What the exercise asks:
Starting at the line that contains "At what coordinates" and continuing to the end of the data, output each line as one string in a JSON list, skipping blank lines. Leave the pictures out of the answer.

Raw records:

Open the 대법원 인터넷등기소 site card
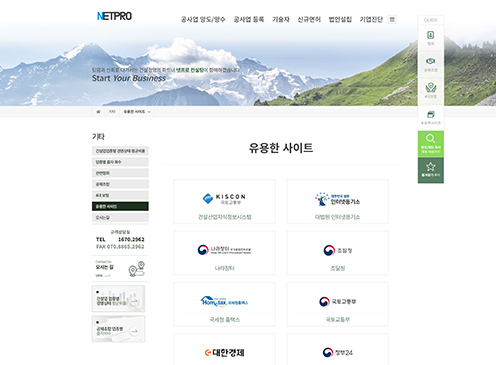496x365 pixels. click(x=338, y=202)
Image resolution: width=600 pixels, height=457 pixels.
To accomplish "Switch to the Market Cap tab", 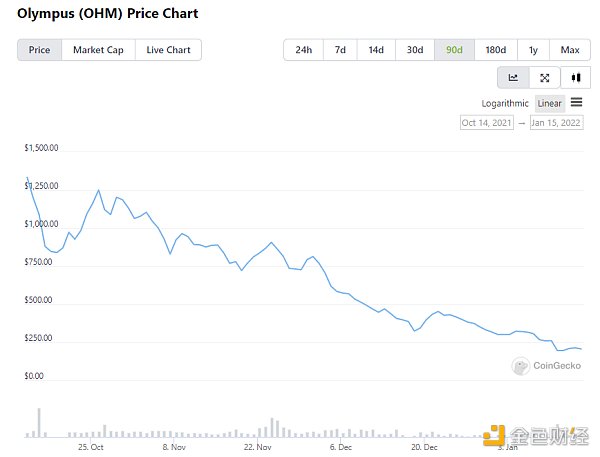I will (98, 50).
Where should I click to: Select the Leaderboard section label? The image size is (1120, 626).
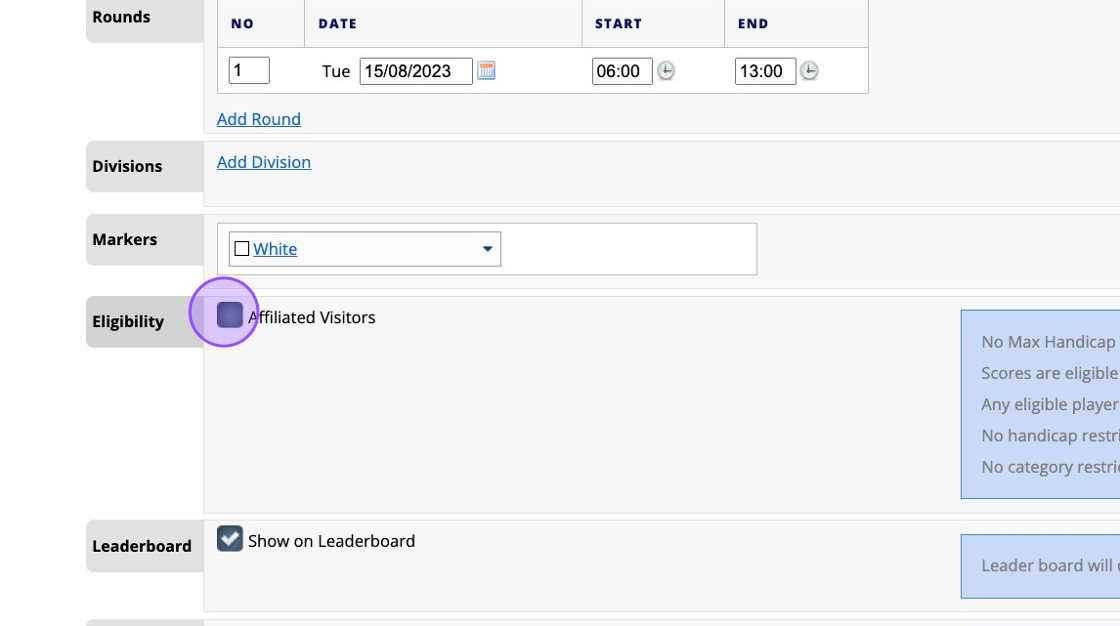coord(142,546)
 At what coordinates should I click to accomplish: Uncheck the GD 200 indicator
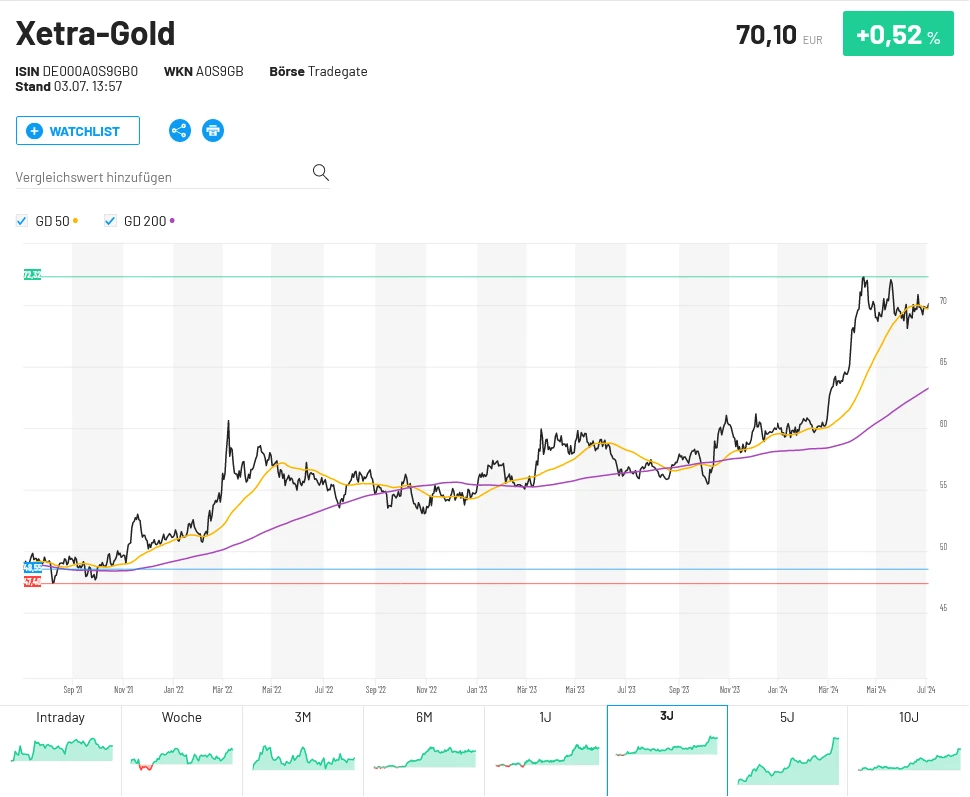(110, 221)
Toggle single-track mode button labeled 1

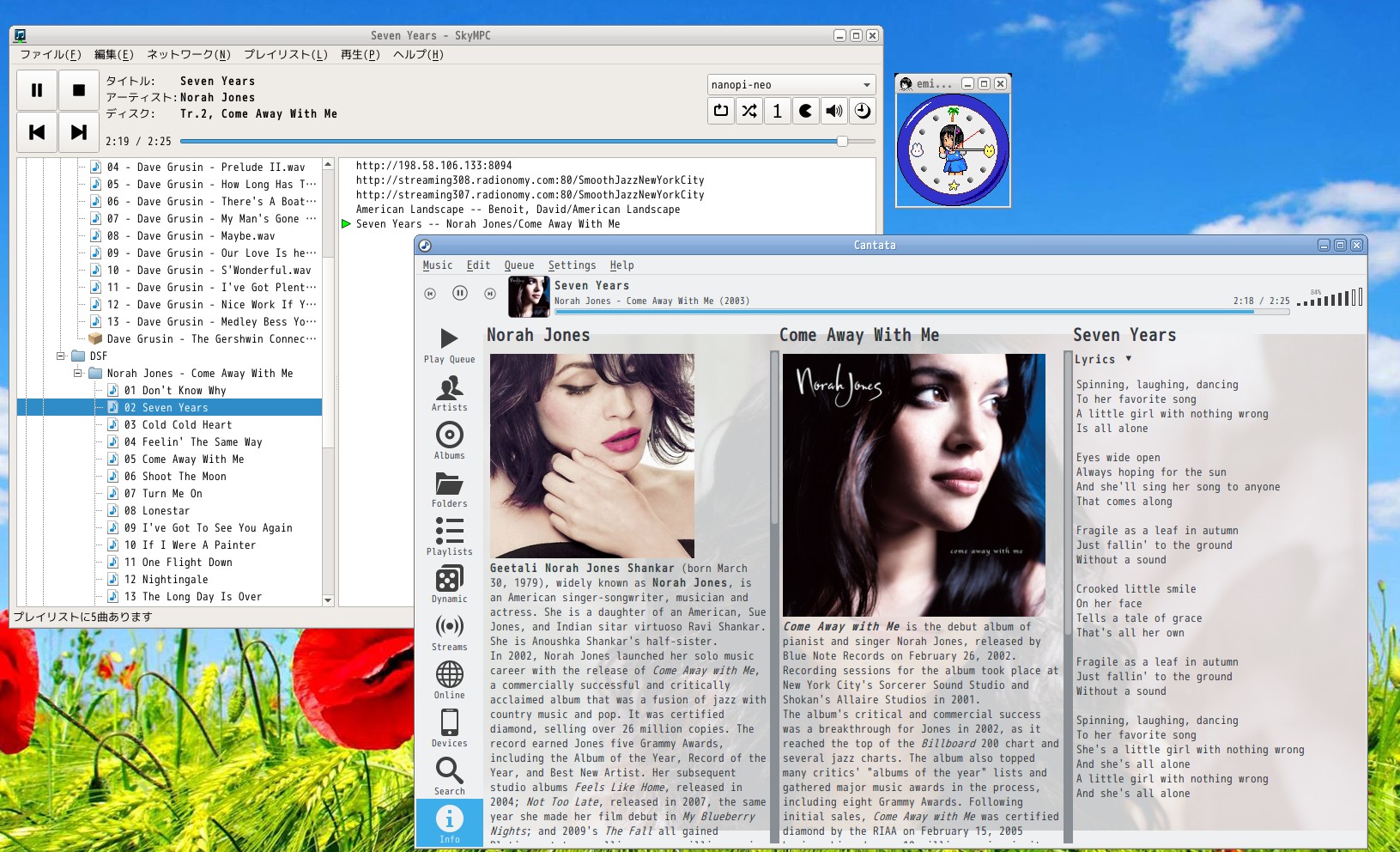[778, 111]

Complete output:
[
  " At what coordinates should I click to accomplish: Uncheck the GD 200 indicator",
  "(110, 221)",
  "Toggle single-track mode button labeled 1",
  "[778, 111]"
]